__PROBLEM TO WORK ON__
Could you return, exactly as written, every line from the one containing "Task: Follow the" through the last line of the entries below, leaving out the pictures?

__RECORD EXCERPTS__
BEGIN

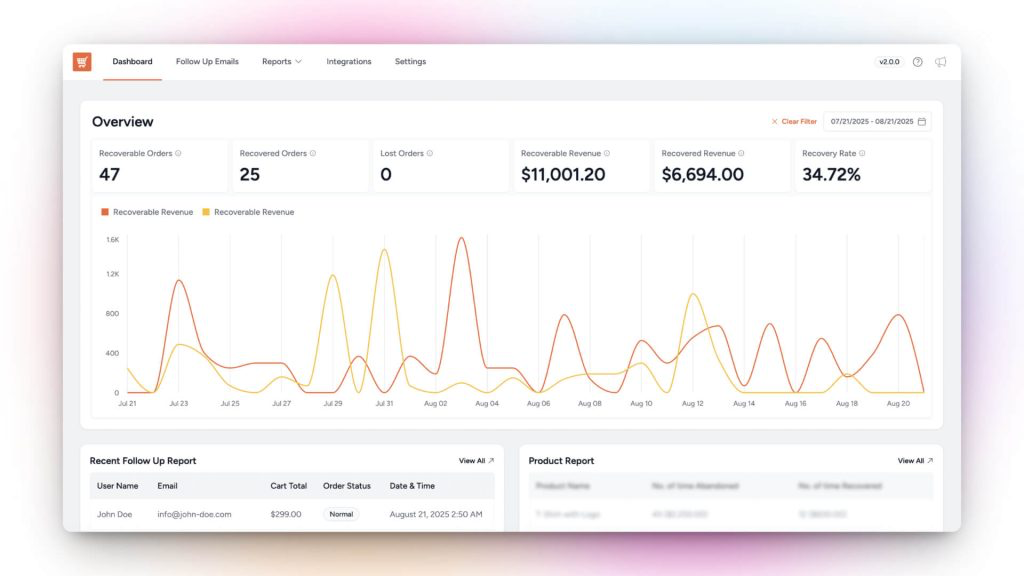
Task: Toggle the Normal order status badge
Action: pos(341,513)
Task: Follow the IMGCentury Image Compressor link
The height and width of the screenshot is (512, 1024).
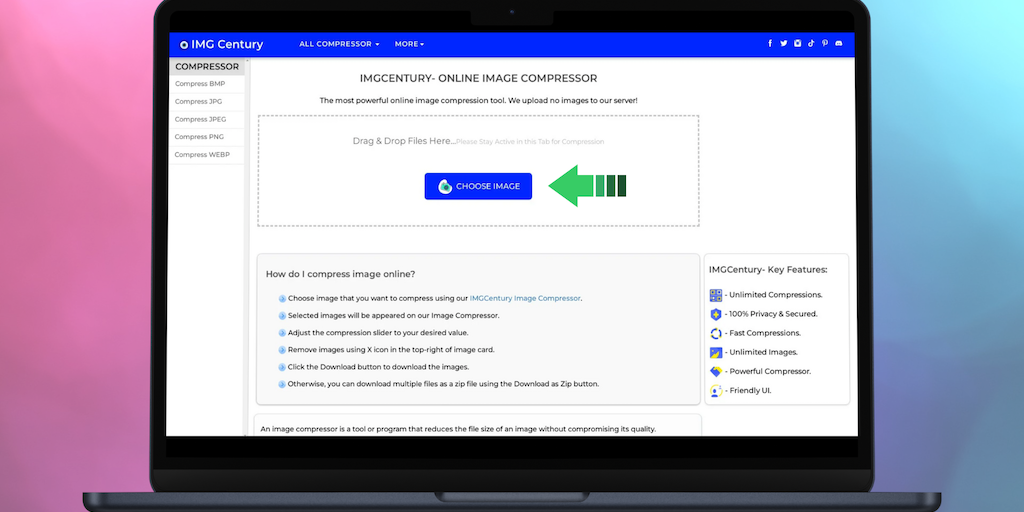Action: click(x=525, y=298)
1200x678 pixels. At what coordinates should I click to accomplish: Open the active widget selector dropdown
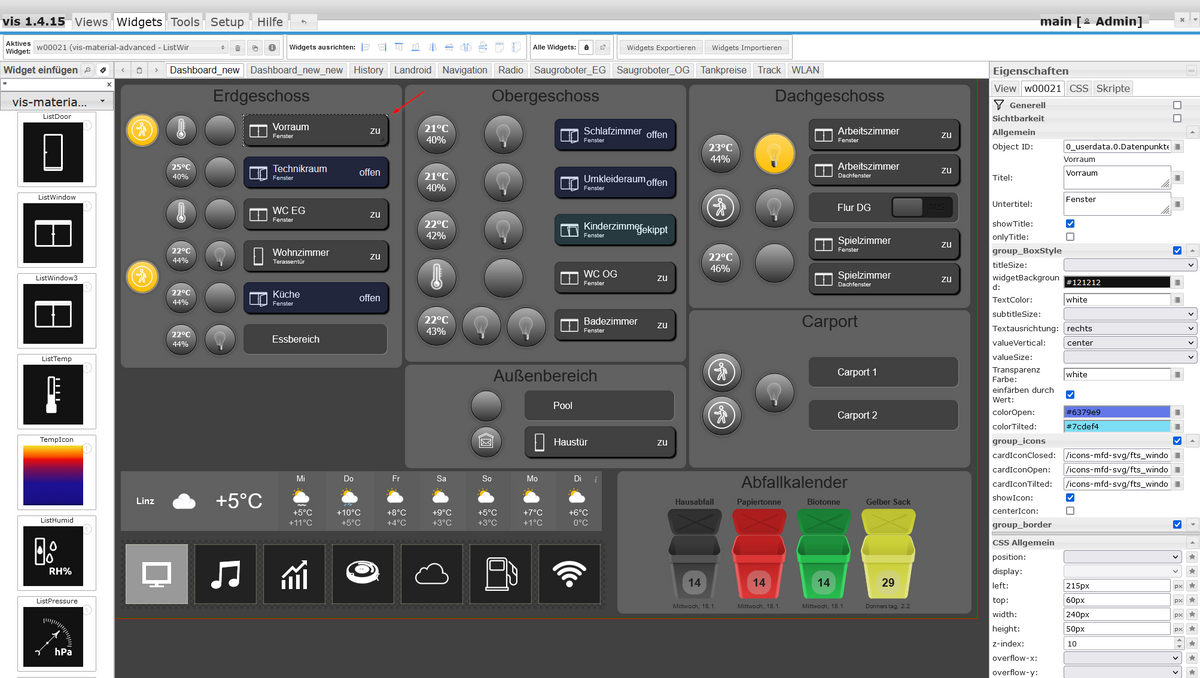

END

__TASK SOLUTION__
Task: Follow the IMGCentury Image Compressor link
The height and width of the screenshot is (512, 1024).
Action: click(x=525, y=298)
1200x678 pixels. At what coordinates should I click to accomplish: Open the active widget selector dropdown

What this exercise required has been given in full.